◆ AUFGABENSTELLUNG ◆
Stimmen diese Aussagen mit dem Text über die Kölner Silvesternacht überein? Antworte jeweils mit Ja oder Nein und zitiere die entscheidenden Worte des Textes wörtlich.
(a) Die Kanzlerin verlangt schon am ersten Tag des neuen Jahres eine harte Antwort des Rechtsstaates.
(b) Betrunkene Menschenmassen an Silvester gelten im Text als nichts Ungewöhnliches.
(c) Die Politik hält sich aus dem hysterischen Wettstreit heraus.

◆ VORLIEGENDER TEXT ◆
★ ★ ★ ★ ★ ★ ★
Das neue Jahr ist schon ein paar Tage alt und erst jetzt verlangt die Kanzlerin eine harte Antwort des Rechtsstaates. Denn mit Verspätung, wie passend zu einer Bahnhofsgeschichte, hat eine hyperventilierende Öffentlichkeit festgestellt, dass am Silvesterabend auf dem Kölner Hauptbahnhof „Nordafrikaner“, aka „Muslime“, aka „Flüchtlinge“, aka „ach ist doch egal, auf jeden Fall Ausländer“ Angriffe auf „deutsche Frauen“ verübten, diese bedrängten, beklauten und sexuell nötigten. Eine konzertierte Aktion, so grölen es die Patriotischen Europäer sicherlich am nächsten Montag. Und die Politik? Die macht beim hysterischen Wettstreit mit.
Betrunkene Menschenmassen an Silvester sind eigentlich nichts Ungewöhnliches, sondern neben abgerissenen Körperteilen (durch vorsätzlich zur Explosion gebrachten Sprengstoff) Normalität. Dass sich unter den vielen Menschen auch Kriminelle befinden, die sich auf eine sehr bekannte Art und Weise organisieren, um mehrere Straftaten gleichzeitig zu begehen, ist eigentlich auch nichts Neues. Allerdings gibt es da die „Besorgten Bürger“ und deren Wahnvorstellungen, die ein paar Tage später, nachdem der eigene Kater verschwunden, der Rausch aber geblieben ist, zu maßlosen Übertreibungen neigen. Von denen lässt sich dann ein ganzes Land anstecken, von den Medien bis hin zur Politik.
★ ★ ★ ★ ★ ★ ★
◆ DATENAUSZUG ◆

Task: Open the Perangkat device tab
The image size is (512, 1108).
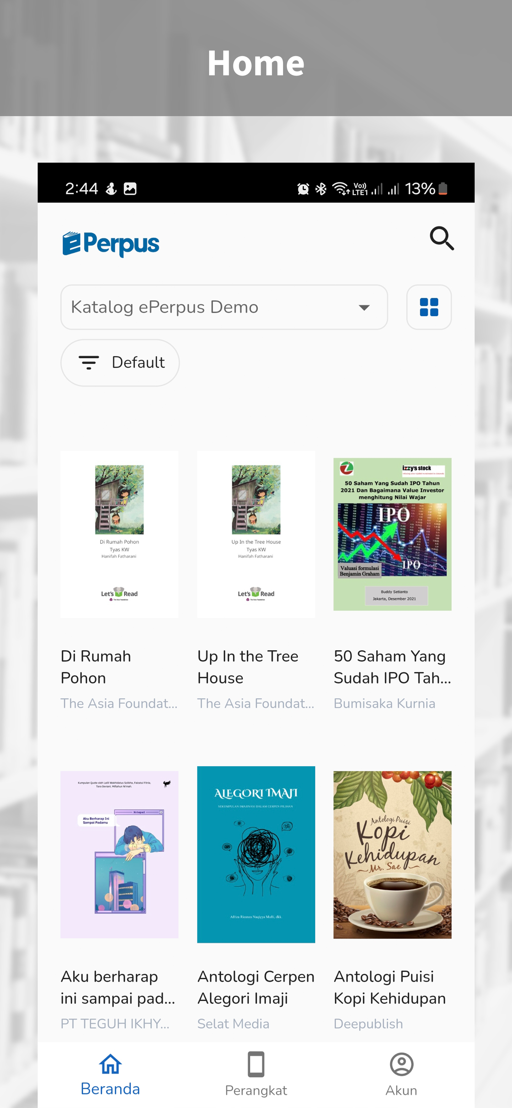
★ ★ ★ ★ ★ ★ ★
◆ LÖSUNG ◆
(a) Nein: „Das neue Jahr ist schon ein paar Tage alt und erst jetzt verlangt die Kanzlerin eine harte Antwort des Rechtsstaates.“
(b) Ja: „Betrunkene Menschenmassen an Silvester sind eigentlich nichts Ungewöhnliches“
(c) Nein: „Die macht beim hysterischen Wettstreit mit.“